Выбранный отрывок:

7 февраля.В 8 часов (Сергею): «Будь бесстрашным, это главное».
29 февраля.Утром: «Ты для меня все, ты заменила весь земной шар. Видел во сне, что мы с тобой были на земном шаре».
Все время, весь день необычайно ласков, нежен, все время любовные слова — любовь моя… люблю тебя — ты никогда не поймешь это.
1 марта.Утром — встреча, обнял крепко, говорил так нежно, счастливо, как прежде до болезни, когда расставались хоть ненадолго.
Потом (после припадка): умереть, умереть… (пауза)… но смерть все-таки страшна… впрочем, я надеюсь, что (пауза)… сегодня последний, нет предпоследний день…
М. А. и Е. С. Булгаковы, П. С. Попов, Сережа Шиловский, М. А. Ермолинская. 1940 г. Фото К. Венца.
Без даты.Сильно, протяжно, приподнято: «Я люблю тебя, я люблю тебя, я люблю тебя!» — Как заклинание.
Буду любить тебя всю мою жизнь… — Моя!
8 марта.«О, мое золото!» (В минуту страшных болей — с силой).
Потом раздельно и с трудом разжимая рот: го-луб-ка… ми-ла-я.
Записала, когда заснул, что запомнила.
«Пойди ко мне, я поцелую тебя и перекрещу на всякий случай… Ты была моей женой, самой лучшей, незаменимой, очаровательной… Когда я слышал стук твоих каблучков… Ты была самой лучшей женщиной в мире… Божество мое, мое счастье, моя радость. Я люблю тебя! И если мне суждено будет еще жить, я буду любить тебя всю мою жизнь. Королевушка моя, моя царица, звезда моя, сиявшая мне всегда в моей земной жизни! Ты любила мои вещи, я писал их для тебя… Я люблю тебя, я обожаю тебя! Любовь моя, моя жена, жизнь моя!»
До этого:
«Любила ли ты меня? И потом, скажи мне, моя подруга, моя верная подруга…»
Елена Булгакова
Воспоминания
Ташкент. 17 февраля 1943 г.Все так, как ты любил, как ты хотел всегда. Бедная обстановка, простой деревянный стол, свеча горит, на коленях у меня кошка. Кругом тишина, я одна. Это так редко бывает.
Сегодня я видела тебя во сне. У тебя были такие глаза, как бывали всегда, когда ты диктовал мне: громадные, голубые, сияющие, смотрящие через меня на что-то, видное одному тебе. Они были даже еще больше и еще ярче, чем в жизни. Наверно, такие они у тебя сейчас. На тебе был белый докторский халат, ты был доктором и принимал больных. А я ушла из дому, после размолвки с тобой. Уже в коридоре я поняла, что мне будет очень грустно и что надо скорей вернуться к тебе. Я вызвала тебя, и где-то в уголке между шкафами, прячась от больных (пациентов), мы помирились. Ты ласково гладил меня. Я сказала: «Как же я буду жить без тебя?» — понимая, что ты скоро умрешь. Ты ответил: «Ничего, иди, тебе будет теперь лучше».

Обязательные задания:
(A) Перескажите короче абзац отрывка, который начинается словами «Ташкент. 17 февраля 1943 г.». Основные факты должны остаться.
(B) Приведите часть отрывка от «7 февраля.В 8» до «жизнь… — Моя!» включительно, изменив в ней «крепко» на «сильно».

Сохранённые данные
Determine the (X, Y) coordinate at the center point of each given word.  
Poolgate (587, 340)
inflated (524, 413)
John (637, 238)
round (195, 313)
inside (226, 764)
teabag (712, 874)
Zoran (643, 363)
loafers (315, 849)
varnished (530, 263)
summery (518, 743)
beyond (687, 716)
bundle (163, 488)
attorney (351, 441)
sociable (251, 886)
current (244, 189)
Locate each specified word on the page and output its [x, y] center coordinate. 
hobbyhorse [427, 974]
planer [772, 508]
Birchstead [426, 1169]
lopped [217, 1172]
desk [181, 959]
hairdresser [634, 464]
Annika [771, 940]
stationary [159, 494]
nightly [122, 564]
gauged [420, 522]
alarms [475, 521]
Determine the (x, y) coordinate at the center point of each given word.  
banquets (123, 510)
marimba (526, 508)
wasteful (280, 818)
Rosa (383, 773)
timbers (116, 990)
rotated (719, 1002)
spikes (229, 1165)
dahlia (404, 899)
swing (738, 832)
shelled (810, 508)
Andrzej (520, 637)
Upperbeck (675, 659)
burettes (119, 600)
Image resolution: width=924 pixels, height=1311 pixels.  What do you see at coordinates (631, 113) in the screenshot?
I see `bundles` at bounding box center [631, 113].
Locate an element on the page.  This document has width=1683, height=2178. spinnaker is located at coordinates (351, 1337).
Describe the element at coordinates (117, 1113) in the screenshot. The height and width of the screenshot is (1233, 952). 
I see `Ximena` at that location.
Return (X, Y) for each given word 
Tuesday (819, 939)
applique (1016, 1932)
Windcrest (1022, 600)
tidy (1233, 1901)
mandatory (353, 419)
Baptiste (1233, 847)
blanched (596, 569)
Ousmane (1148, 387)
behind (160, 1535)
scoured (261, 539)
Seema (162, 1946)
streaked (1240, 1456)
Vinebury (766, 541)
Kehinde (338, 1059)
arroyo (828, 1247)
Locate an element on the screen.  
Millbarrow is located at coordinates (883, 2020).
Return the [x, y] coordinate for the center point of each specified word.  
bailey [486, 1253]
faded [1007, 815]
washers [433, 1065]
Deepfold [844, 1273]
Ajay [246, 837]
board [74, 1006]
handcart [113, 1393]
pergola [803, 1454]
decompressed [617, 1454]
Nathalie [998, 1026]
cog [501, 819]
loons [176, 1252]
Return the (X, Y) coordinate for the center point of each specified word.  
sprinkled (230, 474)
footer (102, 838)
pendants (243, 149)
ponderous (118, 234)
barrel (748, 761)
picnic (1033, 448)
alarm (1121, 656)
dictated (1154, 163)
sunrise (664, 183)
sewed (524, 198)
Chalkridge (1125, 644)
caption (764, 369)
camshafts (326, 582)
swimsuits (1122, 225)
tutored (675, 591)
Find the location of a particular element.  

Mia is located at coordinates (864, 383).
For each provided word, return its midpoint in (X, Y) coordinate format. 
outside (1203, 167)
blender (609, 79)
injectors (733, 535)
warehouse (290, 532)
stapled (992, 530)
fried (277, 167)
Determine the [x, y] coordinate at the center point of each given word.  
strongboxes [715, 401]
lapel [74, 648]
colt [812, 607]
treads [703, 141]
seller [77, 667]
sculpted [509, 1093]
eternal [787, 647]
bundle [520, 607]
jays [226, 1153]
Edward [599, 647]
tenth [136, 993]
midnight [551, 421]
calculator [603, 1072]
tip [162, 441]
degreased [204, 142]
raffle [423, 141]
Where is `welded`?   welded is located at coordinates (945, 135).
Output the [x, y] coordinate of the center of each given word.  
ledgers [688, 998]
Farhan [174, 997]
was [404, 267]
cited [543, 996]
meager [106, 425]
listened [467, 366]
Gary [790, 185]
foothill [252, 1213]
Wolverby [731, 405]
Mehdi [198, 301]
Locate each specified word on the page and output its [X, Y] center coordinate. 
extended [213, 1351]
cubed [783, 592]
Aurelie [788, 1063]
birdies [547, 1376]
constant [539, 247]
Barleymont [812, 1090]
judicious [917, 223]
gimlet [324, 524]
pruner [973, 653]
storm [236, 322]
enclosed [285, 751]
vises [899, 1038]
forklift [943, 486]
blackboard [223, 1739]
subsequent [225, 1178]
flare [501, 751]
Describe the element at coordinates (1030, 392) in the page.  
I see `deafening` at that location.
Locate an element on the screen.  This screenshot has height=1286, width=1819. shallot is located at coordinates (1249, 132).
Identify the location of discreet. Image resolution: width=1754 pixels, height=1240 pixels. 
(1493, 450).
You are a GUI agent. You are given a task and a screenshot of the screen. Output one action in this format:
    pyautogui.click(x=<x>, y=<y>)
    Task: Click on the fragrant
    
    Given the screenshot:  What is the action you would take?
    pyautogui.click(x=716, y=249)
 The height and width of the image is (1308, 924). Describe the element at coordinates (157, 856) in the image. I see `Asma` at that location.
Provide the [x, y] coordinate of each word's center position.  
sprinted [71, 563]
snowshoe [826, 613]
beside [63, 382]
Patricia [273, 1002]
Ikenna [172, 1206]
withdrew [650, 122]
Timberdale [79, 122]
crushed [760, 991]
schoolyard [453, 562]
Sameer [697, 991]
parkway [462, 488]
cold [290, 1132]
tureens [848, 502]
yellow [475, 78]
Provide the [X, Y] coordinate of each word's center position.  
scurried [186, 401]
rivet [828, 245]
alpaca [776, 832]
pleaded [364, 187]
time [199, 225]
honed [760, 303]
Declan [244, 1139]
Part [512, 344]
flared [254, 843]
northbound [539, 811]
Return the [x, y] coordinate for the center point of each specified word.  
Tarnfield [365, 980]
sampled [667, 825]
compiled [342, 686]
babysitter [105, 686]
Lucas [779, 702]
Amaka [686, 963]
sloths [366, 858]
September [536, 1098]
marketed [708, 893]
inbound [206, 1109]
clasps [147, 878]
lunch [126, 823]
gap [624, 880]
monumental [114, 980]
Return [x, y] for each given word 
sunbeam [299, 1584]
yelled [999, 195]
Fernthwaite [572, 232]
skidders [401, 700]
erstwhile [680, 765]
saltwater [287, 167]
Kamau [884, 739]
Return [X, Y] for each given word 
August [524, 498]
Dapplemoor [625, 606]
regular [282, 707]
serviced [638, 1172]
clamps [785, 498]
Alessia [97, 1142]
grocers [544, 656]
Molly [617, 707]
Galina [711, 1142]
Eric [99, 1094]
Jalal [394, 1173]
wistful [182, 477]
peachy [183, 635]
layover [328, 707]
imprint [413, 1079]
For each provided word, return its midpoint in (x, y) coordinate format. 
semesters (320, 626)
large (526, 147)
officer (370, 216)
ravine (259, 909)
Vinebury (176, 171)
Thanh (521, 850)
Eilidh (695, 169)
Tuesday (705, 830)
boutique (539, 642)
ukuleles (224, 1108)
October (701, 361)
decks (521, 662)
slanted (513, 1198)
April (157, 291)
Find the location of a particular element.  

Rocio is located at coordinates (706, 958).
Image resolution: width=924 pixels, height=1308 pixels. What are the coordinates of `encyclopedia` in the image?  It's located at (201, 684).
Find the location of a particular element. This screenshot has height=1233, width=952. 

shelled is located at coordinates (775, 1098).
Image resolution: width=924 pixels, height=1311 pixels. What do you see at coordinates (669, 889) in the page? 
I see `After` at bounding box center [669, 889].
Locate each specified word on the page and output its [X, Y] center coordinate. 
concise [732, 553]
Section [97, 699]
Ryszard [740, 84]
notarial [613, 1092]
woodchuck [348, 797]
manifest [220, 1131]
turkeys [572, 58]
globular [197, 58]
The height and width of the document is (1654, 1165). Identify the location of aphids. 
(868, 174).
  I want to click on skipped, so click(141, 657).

Ваши ответы:
(A) Ташкент, 17 февраля 1943 г. Всё так, как ты любил: бедная обстановка, простой деревянный стол, горящая свеча, кошка на коленях. Кругом тишина, я одна, а это бывает редко.

(B)
7 февраля.В 8 часов (Сергею): «Будь бесстрашным, это главное».
29 февраля.Утром: «Ты для меня все, ты заменила весь земной шар. Видел во сне, что мы с тобой были на земном шаре».
Все время, весь день необычайно ласков, нежен, все время любовные слова — любовь моя… люблю тебя — ты никогда не поймешь это.
1 марта.Утром — встреча, обнял сильно, говорил так нежно, счастливо, как прежде до болезни, когда расставались хоть ненадолго.
Потом (после припадка): умереть, умереть… (пауза)… но смерть все-таки страшна… впрочем, я надеюсь, что (пауза)… сегодня последний, нет предпоследний день…
М. А. и Е. С. Булгаковы, П. С. Попов, Сережа Шиловский, М. А. Ермолинская. 1940 г. Фото К. Венца.
Без даты.Сильно, протяжно, приподнято: «Я люблю тебя, я люблю тебя, я люблю тебя!» — Как заклинание.
Буду любить тебя всю мою жизнь… — Моя!